Oleh : Risalatul Muawanah
Autisme adalah gangguan perkembagan yang tejadi pada anak yang menggalami kondisi menutup diri. Gangguan ini mengakibatkan anak menggalami keterbatasan dalam segi komunikasi, interaksi soial dan perilaku ([APA], 2000). Menurut Mardiyatmi (dalam Panitia Simposium Autisma, 2000) autisme merupakan salah satu gangguan perkembangan fungsi otak yang bersifat pervasif yang apabila tidak ditangani dengan cepat dan tepat akan berdampak lanjut dan berakibat pada keterlambatan perkembangan dalam kemampuan kognitif, bahasa, perilaku, komunikasi, keterampilan motorik dan interaksi sosial.
Analisis ‘microsociological’ mengenai logika pemikiran penderita autis dan interaksi mereka dengan orang lain, orang autis memiliki kekurangan pada ‘cretive induction’ atau membuat penalaran induksi yakni penalaran yang bergerak dari premis-premis khusus (minor) menuju kesimpulan umum. Sedangkan kemampuan penalaran deduksi mereka (penalaran yang bergerak pada kesimpulan khusus dari premis-premis khusus) dan penalaran abduksi mereka (peletakan premis-premis umum pada kesimpulan khusus), tinggi. (Durig dalam Trevarthen, 1998).
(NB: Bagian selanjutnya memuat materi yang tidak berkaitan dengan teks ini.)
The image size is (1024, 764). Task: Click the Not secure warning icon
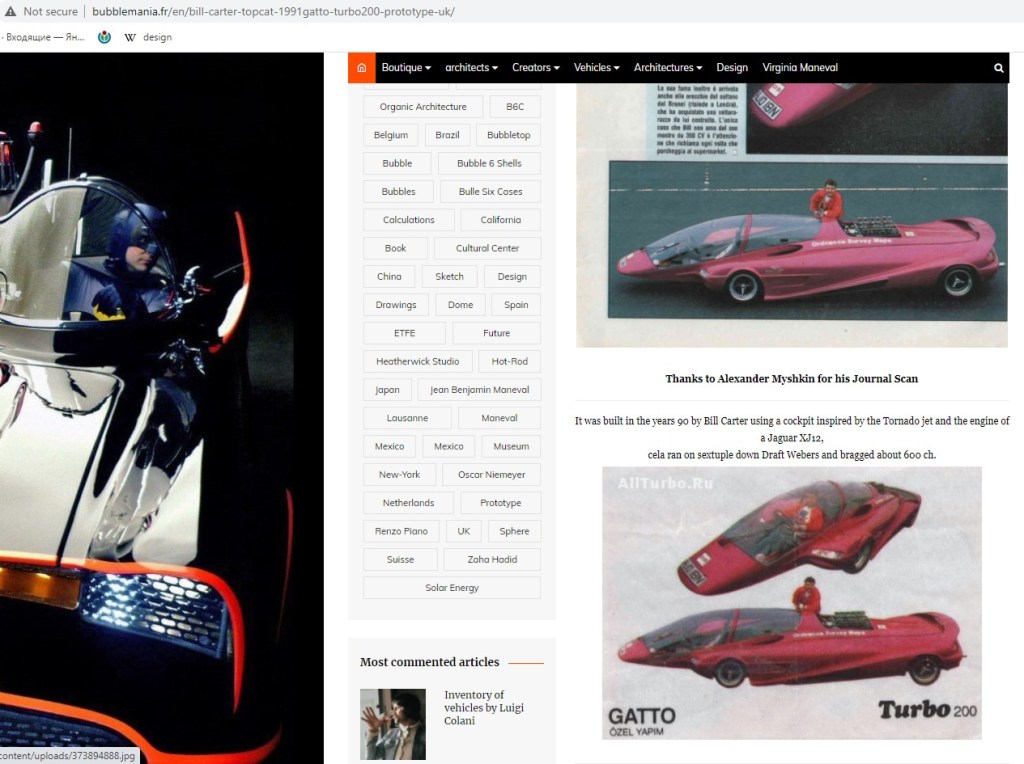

Dari uraian di atas dapat dilihat bahwa faktor-faktor penyebab autis sampai saat ini belum diketahui dengan pasti. Di sisi lain, terdapat beberapa teori lain yang mendukung terhadap timbulnya ganggguan autisme (Prasetyono, 2008) diantarnya:
Teori Psikososial
Leo Kanner menyatakan bahwa autisme disebabkan oleh pengaruh psikogenik yakni orangtua yang emosional, kaku dan obsesif dalam mengasuh anak mereka yang berdampak terhadap perkembangan dan kestabilan emosi maupun sosial anak yang dapat memicu timbulnya gejala autisme pada anak.
Teori Biologis
Teori ini menjadi berkembang karena beberapa fakta berkaitan dengan hubungan yang erat dengan retardasi mental (75-80%), perbandingan laki-laki : Perempuan = 4:1, meningkatnya insiden gangguan kejang (25%) dan adanya berbagai kondisi yang mempengaruhi sistem saraf pusat. Berbagai kondisi tersebut antara lain:
Faktor Genetik
Hasil penelitian pada keluarga dan anak kembar menunjukkan adanya faktor genetik yang berperan dalam perkembangan autisme. Pada anak kembar satu telur sekitar 36-89% sedang pada anak kembar dua telur 0%. Ini menunjukkan bahwa autsme diturunkan lebih banyak pada kembar satu telur. Selain itu, ditemukan adanya hubungan autisme dalam sindrom fragile-X, yaitu suatu kelainan dari kromosom X. Diduga terdapat 0-20% sindrom fragile-X pada autisme.
Faktor Pranatal
Gangguan komplikasi pranatal, natal, dan neonatal yang meningkat yang juga ditemukan pada anak autistik. Komplikasi yang paling sering dilaporkan adanya pendarahan setelah trimester pertama dan adanya kotoran janin, cairan amnion yang merupakan tanda bawaan dari janin (fetal distress). Penggunaan obat-obatan tertentu pada ibu yang mengandung diduga ada hubungan dengan timbulnya autisme.
Model Neuroanatomi
Berbagai kondisi neuropatologi (gangguan saraf) diduga dapat mendorong timbulnya gangguan perilaku pada autisme, ada beberapa daerah di otak anak autistik yang diduga mengalami disfungsi. Adanya kesamaan perilaku autistik dan perilaku abnormal pada orang dewasa yang diketahui mempunyai lesi (perlukaan) di otak, dijadikan dasar dari beberapa teori penyebab autisme.
Hipotesis Neurokimia
Sejak ditemukan adanya kenaikan kadar serotonin di dalam darah pada sepertiga anak autistik tahun 1961, fungsi neurotransmitter pada autisme menjadi fokus perhatian banyak peneliti. Beberapa jenis neurotransmiter yang diduga mempunyai hubungan dengan autisme antara lain: serotonin dopamin, dan opioid endogen.